Quality and fragility of meta-analyses assessing the efficacy and safety of Ginkgo biloba preparation: protocol for a methodological study
Study Protocol

Quality and fragility of meta-analyses assessing the efficacy and safety of Ginkgo biloba preparation: protocol for a methodological study

Qiang Zhang#, Cuncun Lu#, Meng Qiao, Chao Lei, Yanming Xie, Zhifei Wang

Institute of Basic Research in Clinical Medicine, China Academy of Chinese Medical Sciences, Beijing, China

Contributions: (I) Conception and design: Q Zhang, C Lu, Z Wang; (II) Administrative support: None; (III) Provision of study materials or patients: M Qiao, C Lei; (IV) Collection and assembly of data: Q Zhang, C Lu; (V) Data analysis and interpretation: Q Zhang, Y Xie, C Lu, Z Wang; (VI) Manuscript writing: All authors; (VII) Final approval of manuscript: All authors.
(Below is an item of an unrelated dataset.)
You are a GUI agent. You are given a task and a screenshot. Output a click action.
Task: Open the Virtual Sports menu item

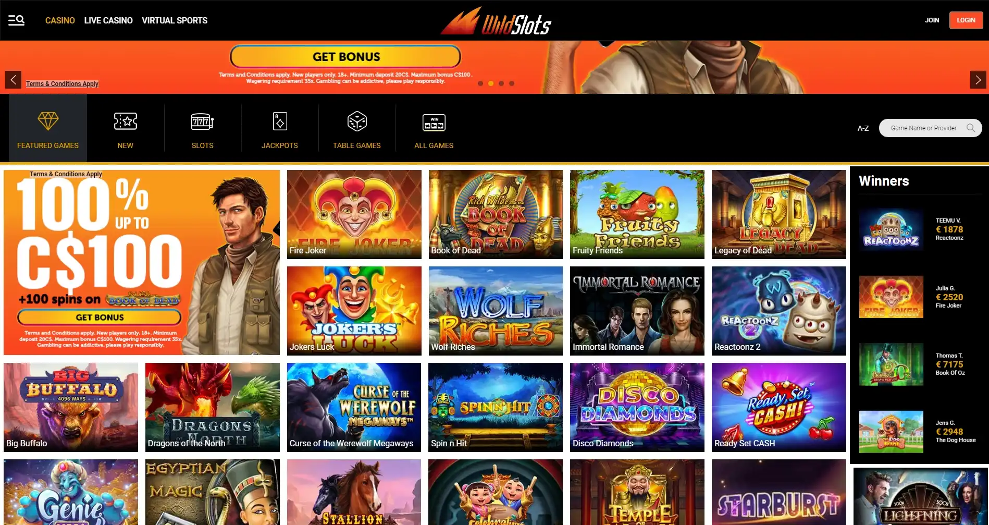coord(175,20)
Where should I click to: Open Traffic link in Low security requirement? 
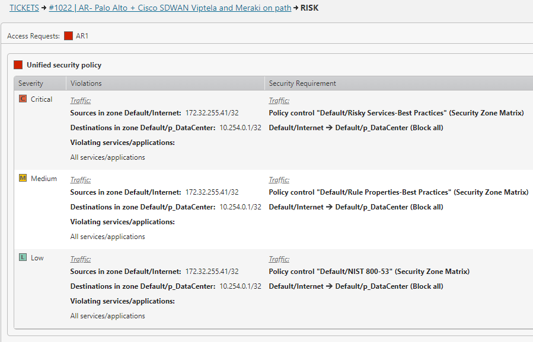[x=279, y=259]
#These authors contributed equally to this work.

Correspondence to: Yanming Xie; Zhifei Wang. Institute of Basic Research in Clinical Medicine, China Academy of Chinese Medical Sciences, Beijing, China. Email: ktzu2018@163.com; wzhftcm@163.com.
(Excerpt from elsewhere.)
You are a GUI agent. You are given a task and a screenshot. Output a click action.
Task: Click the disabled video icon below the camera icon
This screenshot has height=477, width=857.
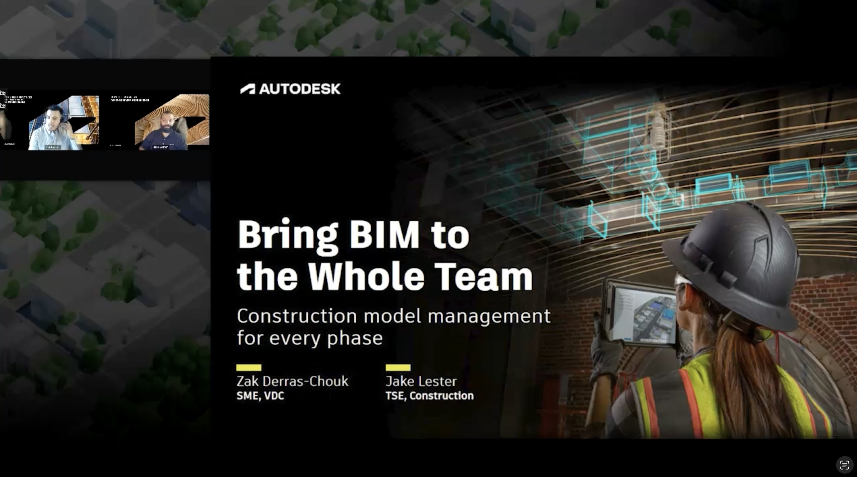point(3,106)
Background: Ginkgo biloba L. (GB) is an ancient plant with high medicinal value. GB preparations are widely used to treat diseases such as angina pectoris, ischemic stroke, and dementia. Many meta-analyses of GB preparations for these diseases have recently been published. However, the methodological and reporting quality of relevant meta-analyses have not been systematically evaluated and reported to date. Therefore, the present methodological study was designed to fill this knowledge gap.
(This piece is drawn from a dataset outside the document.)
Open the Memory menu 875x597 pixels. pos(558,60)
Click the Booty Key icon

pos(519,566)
Methods: PubMed, Embase, CNKI, WanFang, and the Chinese Biomedical Literature Database will be comprehensively searched from inception to June 2022. Meta-analyses on the efficacy and safety of GB preparations for humans with health conditions will be included. Two researchers will independently screen the literature, extract the data, and evaluate the methodological and reporting quality through AMSTAR-2 and PRISMA 2020. Spearman correlation coefficient will be used to evaluate the correlation between methodological and reporting quality. Five factors potentially affecting the methodological quality will be evaluated through univariate and multivariate linear analyses. The fragility index of statistically significant binary outcomes will be calculated to assess the robustness of pooled results. Stata 16.0 and Excel 2016 will be utilized to conduct the statistical analysis, and P<0.05 will be considered statistically significant.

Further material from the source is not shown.